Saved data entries
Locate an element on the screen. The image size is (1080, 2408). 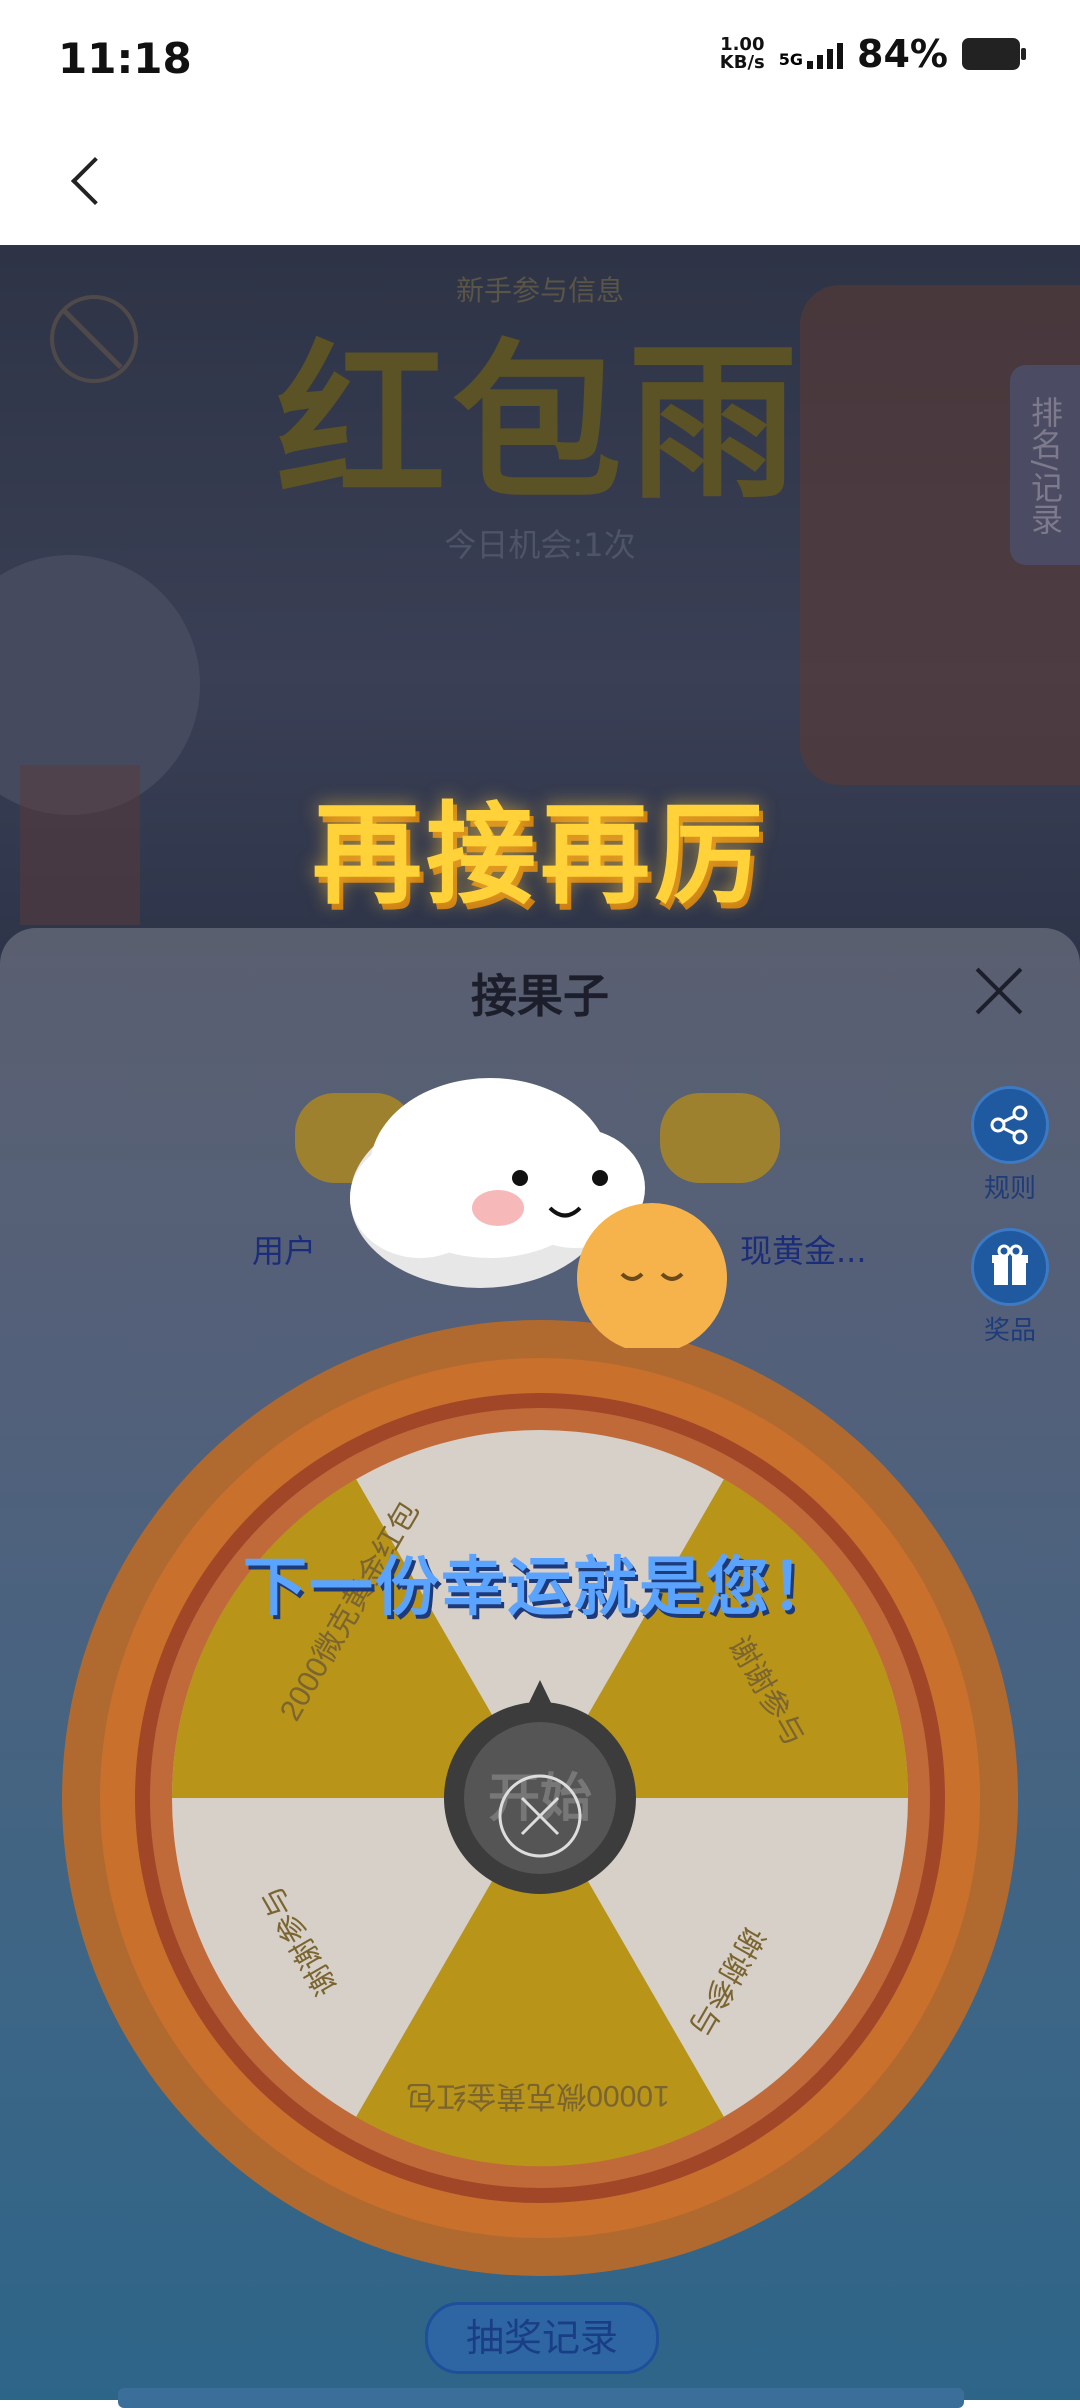
cloud-sun-illustration is located at coordinates (555, 1200).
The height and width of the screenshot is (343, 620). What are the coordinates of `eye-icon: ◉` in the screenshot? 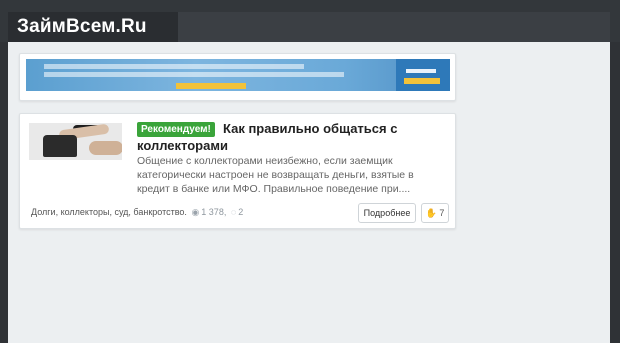 It's located at (196, 212).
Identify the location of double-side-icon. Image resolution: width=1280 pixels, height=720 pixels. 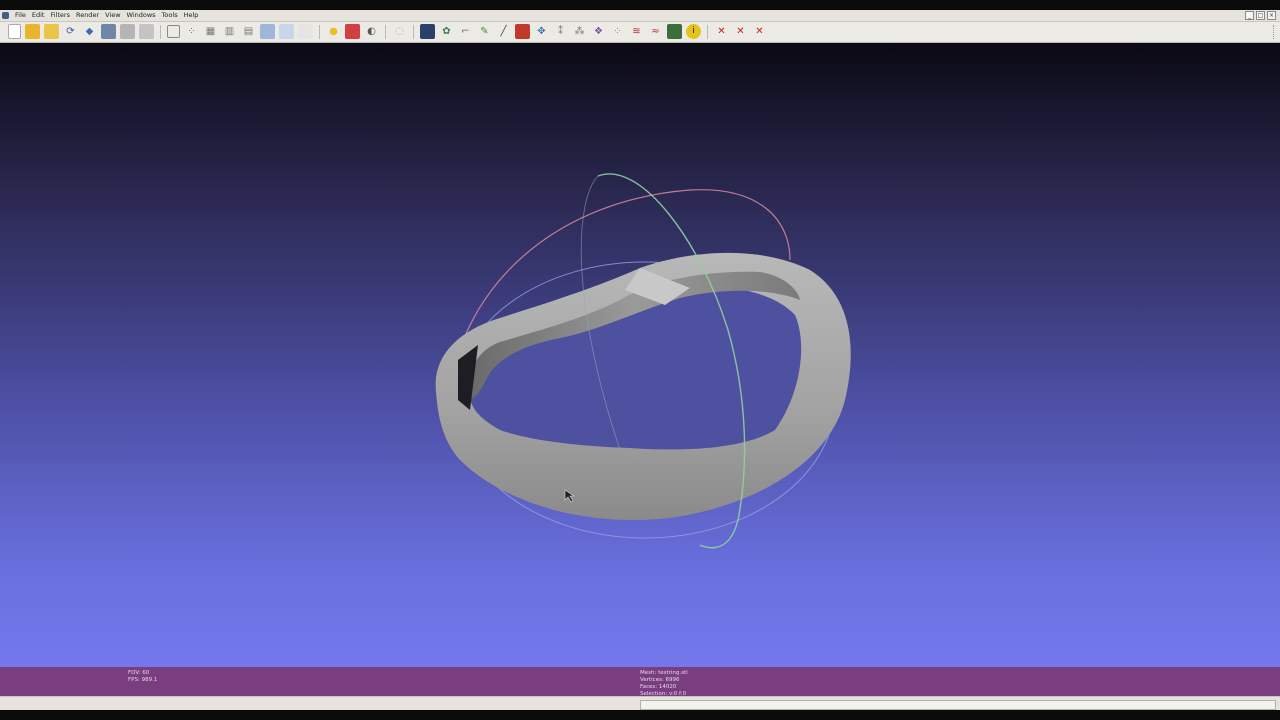
(352, 32).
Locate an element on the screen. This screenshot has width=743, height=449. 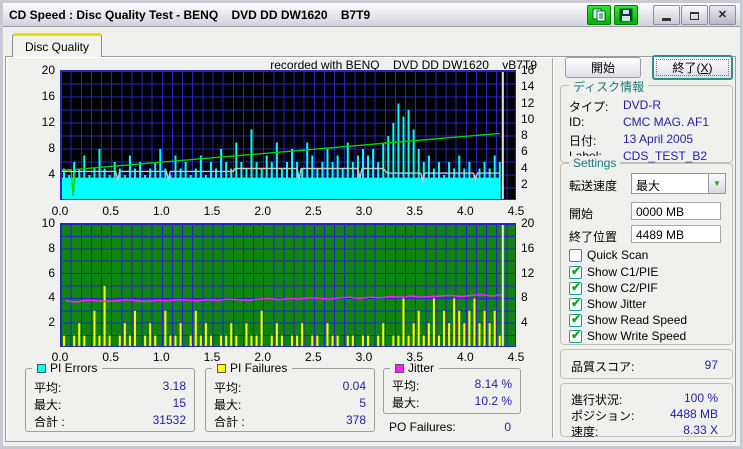
progress-label: 速度: is located at coordinates (585, 432).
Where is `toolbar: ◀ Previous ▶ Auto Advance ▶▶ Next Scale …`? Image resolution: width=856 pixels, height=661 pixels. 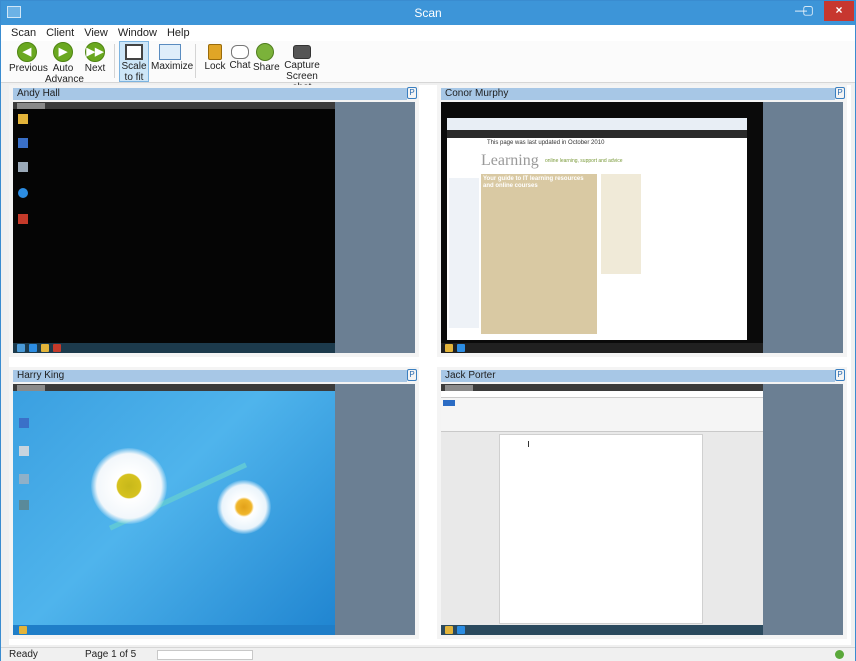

__WHAT THIS TASK INVOLVES__. Rewrite the stretch from the line containing "Locate an element on the screen. This" through the end of the records above as a numbered list, skipping any blank lines. Leave the pictures out of your list.

__YOUR SOLUTION__.
1. Locate an element on the screen. This screenshot has width=743, height=449. 
2. progress-label: 速度: is located at coordinates (585, 432).
3. Where is `toolbar: ◀ Previous ▶ Auto Advance ▶▶ Next Scale …`? Image resolution: width=856 pixels, height=661 pixels. 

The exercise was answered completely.